→ What you should do
Work out how many lines in the listing below carry the word "warning". Give that number alone.

→ Provided records
╔══

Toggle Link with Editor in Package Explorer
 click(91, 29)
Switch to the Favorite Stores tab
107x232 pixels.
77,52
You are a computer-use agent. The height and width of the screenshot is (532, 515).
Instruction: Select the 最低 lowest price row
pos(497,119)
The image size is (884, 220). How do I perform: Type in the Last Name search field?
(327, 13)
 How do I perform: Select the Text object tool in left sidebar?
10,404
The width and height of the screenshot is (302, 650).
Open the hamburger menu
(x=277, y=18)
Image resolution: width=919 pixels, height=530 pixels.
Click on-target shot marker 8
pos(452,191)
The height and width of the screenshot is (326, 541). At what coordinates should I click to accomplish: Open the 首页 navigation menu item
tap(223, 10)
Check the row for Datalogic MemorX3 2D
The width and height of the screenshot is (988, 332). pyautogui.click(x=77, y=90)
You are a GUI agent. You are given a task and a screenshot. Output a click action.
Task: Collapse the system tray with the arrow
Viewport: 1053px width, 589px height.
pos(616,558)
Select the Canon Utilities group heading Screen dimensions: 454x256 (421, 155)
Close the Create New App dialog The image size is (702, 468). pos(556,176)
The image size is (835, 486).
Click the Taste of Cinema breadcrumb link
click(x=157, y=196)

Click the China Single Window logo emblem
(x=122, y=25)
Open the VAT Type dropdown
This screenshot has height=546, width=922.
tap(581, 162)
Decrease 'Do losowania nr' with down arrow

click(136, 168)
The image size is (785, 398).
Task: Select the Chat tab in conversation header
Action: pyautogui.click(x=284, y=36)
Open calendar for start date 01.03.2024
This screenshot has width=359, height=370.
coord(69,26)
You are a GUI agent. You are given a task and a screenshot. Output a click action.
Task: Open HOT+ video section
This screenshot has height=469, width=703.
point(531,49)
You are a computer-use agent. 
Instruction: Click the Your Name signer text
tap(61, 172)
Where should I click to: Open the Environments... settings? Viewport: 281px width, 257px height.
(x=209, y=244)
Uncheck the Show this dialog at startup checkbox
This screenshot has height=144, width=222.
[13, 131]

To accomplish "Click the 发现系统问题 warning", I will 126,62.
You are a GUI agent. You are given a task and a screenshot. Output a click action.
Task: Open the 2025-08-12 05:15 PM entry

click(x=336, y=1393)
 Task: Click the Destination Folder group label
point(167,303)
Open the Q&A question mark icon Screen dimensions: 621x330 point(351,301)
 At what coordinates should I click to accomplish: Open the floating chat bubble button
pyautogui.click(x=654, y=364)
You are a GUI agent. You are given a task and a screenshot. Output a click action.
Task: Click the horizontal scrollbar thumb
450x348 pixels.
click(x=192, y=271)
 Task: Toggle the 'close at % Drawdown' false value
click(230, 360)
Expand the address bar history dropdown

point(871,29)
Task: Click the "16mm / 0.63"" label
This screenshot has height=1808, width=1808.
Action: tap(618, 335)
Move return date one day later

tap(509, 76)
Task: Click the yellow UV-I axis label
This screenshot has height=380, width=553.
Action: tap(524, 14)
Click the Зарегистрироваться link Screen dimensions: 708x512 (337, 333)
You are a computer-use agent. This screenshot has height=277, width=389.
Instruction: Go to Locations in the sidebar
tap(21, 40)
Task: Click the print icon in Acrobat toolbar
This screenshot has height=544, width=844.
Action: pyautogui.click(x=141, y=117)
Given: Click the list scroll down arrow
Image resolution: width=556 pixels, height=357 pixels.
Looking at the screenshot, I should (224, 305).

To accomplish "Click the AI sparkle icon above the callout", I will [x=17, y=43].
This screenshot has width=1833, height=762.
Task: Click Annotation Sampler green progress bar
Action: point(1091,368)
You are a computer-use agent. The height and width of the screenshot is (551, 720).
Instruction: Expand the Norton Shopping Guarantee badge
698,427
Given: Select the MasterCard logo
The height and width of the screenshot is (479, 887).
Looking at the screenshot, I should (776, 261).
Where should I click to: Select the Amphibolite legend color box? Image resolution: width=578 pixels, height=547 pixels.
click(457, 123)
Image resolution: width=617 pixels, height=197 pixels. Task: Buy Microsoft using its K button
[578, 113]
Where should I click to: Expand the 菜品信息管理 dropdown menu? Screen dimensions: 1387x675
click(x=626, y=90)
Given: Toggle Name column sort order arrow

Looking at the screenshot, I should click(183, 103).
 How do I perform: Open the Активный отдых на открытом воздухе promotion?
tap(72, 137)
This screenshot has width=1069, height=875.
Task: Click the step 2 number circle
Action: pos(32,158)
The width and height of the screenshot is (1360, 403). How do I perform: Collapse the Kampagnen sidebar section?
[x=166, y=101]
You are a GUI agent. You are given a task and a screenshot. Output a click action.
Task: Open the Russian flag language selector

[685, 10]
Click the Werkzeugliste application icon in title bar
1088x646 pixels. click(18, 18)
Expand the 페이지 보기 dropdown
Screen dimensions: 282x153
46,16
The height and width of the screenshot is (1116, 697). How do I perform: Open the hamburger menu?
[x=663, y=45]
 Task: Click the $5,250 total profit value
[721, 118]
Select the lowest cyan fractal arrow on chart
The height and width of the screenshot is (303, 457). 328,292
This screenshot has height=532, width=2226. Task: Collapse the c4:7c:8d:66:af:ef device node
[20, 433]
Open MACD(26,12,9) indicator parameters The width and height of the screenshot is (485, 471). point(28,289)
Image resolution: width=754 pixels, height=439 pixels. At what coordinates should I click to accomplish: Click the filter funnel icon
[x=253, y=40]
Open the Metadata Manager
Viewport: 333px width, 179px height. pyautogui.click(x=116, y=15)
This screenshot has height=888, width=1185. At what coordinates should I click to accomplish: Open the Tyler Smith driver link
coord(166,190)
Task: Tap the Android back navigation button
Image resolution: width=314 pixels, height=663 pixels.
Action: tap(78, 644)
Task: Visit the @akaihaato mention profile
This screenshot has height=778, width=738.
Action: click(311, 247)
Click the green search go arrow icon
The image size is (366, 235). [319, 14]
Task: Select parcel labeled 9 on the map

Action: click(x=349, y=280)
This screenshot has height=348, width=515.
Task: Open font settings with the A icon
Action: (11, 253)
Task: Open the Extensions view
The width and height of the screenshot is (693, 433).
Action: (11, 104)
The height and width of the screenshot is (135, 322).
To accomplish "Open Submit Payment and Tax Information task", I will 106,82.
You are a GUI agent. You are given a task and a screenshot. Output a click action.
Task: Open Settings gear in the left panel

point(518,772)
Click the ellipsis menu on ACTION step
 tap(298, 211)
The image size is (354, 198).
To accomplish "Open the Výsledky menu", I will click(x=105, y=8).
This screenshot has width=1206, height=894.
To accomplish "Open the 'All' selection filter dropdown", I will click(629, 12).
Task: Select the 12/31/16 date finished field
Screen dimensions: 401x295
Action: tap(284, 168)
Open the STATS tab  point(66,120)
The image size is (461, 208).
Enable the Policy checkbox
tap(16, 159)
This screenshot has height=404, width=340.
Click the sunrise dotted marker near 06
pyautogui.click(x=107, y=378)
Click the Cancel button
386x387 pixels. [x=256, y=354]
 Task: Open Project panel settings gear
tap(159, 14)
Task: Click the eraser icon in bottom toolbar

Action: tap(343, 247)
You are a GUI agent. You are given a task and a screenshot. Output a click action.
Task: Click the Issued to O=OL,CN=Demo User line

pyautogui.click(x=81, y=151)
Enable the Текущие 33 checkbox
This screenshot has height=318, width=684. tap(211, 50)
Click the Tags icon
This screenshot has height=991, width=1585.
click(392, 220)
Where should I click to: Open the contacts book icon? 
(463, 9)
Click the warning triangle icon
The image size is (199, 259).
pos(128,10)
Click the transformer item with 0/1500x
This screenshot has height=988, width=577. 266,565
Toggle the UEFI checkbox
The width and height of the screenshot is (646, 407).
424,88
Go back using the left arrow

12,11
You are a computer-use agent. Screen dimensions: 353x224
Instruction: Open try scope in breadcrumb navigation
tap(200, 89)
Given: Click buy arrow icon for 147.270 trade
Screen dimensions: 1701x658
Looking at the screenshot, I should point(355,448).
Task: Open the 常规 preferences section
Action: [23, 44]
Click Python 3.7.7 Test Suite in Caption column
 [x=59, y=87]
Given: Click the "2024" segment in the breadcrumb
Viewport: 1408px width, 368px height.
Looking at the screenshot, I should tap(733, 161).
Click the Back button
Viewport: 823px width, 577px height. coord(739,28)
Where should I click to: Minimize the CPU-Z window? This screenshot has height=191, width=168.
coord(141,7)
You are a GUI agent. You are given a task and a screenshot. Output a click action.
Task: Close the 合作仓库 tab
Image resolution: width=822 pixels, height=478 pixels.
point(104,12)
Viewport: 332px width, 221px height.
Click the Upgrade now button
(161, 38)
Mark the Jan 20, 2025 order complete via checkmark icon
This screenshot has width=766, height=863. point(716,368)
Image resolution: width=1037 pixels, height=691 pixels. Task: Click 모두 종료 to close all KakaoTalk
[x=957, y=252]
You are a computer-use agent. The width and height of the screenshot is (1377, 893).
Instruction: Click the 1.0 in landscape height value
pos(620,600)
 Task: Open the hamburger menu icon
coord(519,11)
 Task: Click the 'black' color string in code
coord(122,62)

╚══

→ Answer to the problem
2